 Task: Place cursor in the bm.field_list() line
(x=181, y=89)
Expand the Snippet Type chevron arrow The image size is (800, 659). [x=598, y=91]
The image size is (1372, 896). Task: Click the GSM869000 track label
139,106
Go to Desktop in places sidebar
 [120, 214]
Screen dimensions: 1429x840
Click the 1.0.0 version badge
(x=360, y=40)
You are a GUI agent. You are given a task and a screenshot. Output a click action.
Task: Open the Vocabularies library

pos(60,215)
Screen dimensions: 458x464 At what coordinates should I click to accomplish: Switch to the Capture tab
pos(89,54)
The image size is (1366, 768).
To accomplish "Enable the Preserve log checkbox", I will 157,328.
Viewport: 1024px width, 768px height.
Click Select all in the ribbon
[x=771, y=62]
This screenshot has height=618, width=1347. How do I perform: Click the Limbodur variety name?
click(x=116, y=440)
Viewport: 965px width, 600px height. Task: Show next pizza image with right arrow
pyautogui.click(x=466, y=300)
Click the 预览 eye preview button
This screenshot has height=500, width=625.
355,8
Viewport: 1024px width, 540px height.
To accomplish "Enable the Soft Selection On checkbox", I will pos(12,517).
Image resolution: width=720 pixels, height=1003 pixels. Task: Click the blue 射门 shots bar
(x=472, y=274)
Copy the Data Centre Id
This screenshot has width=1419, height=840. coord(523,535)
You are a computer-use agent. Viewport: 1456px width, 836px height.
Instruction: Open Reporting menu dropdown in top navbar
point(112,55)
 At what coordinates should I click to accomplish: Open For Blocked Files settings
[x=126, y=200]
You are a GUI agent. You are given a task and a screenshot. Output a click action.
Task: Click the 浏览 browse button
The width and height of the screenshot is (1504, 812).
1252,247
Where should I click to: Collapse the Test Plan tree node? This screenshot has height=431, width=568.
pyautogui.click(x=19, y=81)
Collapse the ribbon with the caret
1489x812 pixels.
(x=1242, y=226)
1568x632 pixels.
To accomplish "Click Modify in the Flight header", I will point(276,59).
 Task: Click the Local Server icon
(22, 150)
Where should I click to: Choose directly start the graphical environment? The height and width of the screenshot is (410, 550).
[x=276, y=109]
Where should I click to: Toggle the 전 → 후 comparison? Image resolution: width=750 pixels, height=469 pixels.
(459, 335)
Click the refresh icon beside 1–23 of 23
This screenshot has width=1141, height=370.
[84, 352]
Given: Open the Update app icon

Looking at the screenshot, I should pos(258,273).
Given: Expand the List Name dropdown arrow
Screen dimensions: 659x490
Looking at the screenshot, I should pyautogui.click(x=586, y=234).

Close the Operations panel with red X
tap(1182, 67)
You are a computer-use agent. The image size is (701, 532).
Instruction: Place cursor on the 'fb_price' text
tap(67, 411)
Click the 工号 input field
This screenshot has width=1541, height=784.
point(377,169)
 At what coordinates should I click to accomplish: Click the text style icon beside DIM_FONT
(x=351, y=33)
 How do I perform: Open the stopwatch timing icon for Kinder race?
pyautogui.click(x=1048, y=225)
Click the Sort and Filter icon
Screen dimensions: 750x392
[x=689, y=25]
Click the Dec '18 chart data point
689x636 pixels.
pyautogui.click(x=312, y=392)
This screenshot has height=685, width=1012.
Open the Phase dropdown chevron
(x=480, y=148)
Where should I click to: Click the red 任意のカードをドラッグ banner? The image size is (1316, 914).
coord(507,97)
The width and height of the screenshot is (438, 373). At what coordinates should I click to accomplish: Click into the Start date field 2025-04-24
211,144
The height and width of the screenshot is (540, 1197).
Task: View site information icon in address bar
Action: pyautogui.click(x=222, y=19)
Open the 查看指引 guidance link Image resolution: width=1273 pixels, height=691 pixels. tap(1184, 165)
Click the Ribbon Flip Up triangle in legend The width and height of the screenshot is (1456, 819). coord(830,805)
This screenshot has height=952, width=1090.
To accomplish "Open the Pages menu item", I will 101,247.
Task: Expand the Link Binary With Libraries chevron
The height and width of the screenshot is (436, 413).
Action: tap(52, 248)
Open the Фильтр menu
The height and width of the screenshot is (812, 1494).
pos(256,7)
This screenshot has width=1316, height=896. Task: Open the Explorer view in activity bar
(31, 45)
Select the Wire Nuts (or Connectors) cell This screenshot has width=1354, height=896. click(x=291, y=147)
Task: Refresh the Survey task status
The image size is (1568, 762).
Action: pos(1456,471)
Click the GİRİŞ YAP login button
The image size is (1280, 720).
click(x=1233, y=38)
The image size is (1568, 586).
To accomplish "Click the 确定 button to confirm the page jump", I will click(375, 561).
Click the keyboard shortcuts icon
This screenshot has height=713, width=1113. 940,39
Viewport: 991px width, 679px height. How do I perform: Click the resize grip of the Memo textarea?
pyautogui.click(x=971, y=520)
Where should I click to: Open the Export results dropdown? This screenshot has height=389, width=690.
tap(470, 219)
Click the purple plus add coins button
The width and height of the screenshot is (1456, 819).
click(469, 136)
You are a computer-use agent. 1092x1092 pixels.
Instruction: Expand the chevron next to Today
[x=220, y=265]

• Set task
Reproduce the part of the records that opens with the line containing "Task: Refresh the Survey task status" and closes with the line containing "This screenshot has height=713, width=1113.", including both of those lines.

• Result of this exercise
Task: Refresh the Survey task status
The image size is (1568, 762).
Action: pos(1456,471)
Click the GİRİŞ YAP login button
The image size is (1280, 720).
click(x=1233, y=38)
The image size is (1568, 586).
To accomplish "Click the 确定 button to confirm the page jump", I will click(375, 561).
Click the keyboard shortcuts icon
This screenshot has height=713, width=1113. 940,39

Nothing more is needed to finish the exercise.